_Task description_
In full and without alteration, output each record given here.
◆ ◆ ◆ ◆ ◆ ◆ ◆
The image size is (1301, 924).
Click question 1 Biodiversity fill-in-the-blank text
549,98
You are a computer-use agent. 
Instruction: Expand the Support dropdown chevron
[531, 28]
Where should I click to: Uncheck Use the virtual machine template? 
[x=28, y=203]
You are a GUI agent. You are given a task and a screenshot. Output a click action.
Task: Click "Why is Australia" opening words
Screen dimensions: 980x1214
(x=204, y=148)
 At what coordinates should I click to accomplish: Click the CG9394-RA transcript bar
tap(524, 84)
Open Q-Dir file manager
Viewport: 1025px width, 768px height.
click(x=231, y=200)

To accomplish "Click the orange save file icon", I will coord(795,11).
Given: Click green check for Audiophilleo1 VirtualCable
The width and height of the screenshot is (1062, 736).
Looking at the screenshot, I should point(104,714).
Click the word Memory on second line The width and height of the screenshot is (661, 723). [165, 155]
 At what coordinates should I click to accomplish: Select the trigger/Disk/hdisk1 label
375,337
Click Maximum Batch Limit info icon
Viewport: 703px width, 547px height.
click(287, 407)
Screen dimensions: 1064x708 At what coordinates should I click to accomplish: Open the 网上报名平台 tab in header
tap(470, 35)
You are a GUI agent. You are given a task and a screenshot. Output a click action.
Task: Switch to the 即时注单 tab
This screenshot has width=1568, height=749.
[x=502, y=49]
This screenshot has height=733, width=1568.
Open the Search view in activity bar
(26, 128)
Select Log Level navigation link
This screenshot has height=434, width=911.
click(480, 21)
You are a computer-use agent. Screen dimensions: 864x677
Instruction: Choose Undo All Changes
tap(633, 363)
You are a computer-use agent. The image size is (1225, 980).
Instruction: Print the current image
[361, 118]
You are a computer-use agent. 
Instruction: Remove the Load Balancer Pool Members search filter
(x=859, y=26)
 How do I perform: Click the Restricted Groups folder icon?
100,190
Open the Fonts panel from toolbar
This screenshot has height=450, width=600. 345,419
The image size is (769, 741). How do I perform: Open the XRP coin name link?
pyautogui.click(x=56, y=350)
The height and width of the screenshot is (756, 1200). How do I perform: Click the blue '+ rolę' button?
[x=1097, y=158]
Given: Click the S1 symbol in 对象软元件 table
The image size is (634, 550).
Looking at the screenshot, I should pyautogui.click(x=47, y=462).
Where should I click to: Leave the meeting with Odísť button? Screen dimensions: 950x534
◆ ◆ ◆ ◆ ◆ ◆ ◆
_Answer to this exercise_
The image size is (1301, 924).
Click question 1 Biodiversity fill-in-the-blank text
549,98
You are a computer-use agent. 
Instruction: Expand the Support dropdown chevron
[531, 28]
Where should I click to: Uncheck Use the virtual machine template? 
[x=28, y=203]
You are a GUI agent. You are given a task and a screenshot. Output a click action.
Task: Click "Why is Australia" opening words
Screen dimensions: 980x1214
(x=204, y=148)
 At what coordinates should I click to accomplish: Click the CG9394-RA transcript bar
tap(524, 84)
Open Q-Dir file manager
Viewport: 1025px width, 768px height.
click(x=231, y=200)

To accomplish "Click the orange save file icon", I will coord(795,11).
Given: Click green check for Audiophilleo1 VirtualCable
The width and height of the screenshot is (1062, 736).
Looking at the screenshot, I should point(104,714).
Click the word Memory on second line The width and height of the screenshot is (661, 723). [165, 155]
 At what coordinates should I click to accomplish: Select the trigger/Disk/hdisk1 label
375,337
Click Maximum Batch Limit info icon
Viewport: 703px width, 547px height.
click(287, 407)
Screen dimensions: 1064x708 At what coordinates should I click to accomplish: Open the 网上报名平台 tab in header
tap(470, 35)
You are a GUI agent. You are given a task and a screenshot. Output a click action.
Task: Switch to the 即时注单 tab
This screenshot has width=1568, height=749.
[x=502, y=49]
This screenshot has height=733, width=1568.
Open the Search view in activity bar
(26, 128)
Select Log Level navigation link
This screenshot has height=434, width=911.
click(480, 21)
You are a computer-use agent. Screen dimensions: 864x677
Instruction: Choose Undo All Changes
tap(633, 363)
You are a computer-use agent. The image size is (1225, 980).
Instruction: Print the current image
[361, 118]
You are a computer-use agent. 
Instruction: Remove the Load Balancer Pool Members search filter
(x=859, y=26)
 How do I perform: Click the Restricted Groups folder icon?
100,190
Open the Fonts panel from toolbar
This screenshot has height=450, width=600. 345,419
The image size is (769, 741). How do I perform: Open the XRP coin name link?
pyautogui.click(x=56, y=350)
The height and width of the screenshot is (756, 1200). How do I perform: Click the blue '+ rolę' button?
[x=1097, y=158]
Given: Click the S1 symbol in 对象软元件 table
The image size is (634, 550).
Looking at the screenshot, I should pyautogui.click(x=47, y=462).
Where should I click to: Leave the meeting with Odísť button? Screen dimensions: 950x534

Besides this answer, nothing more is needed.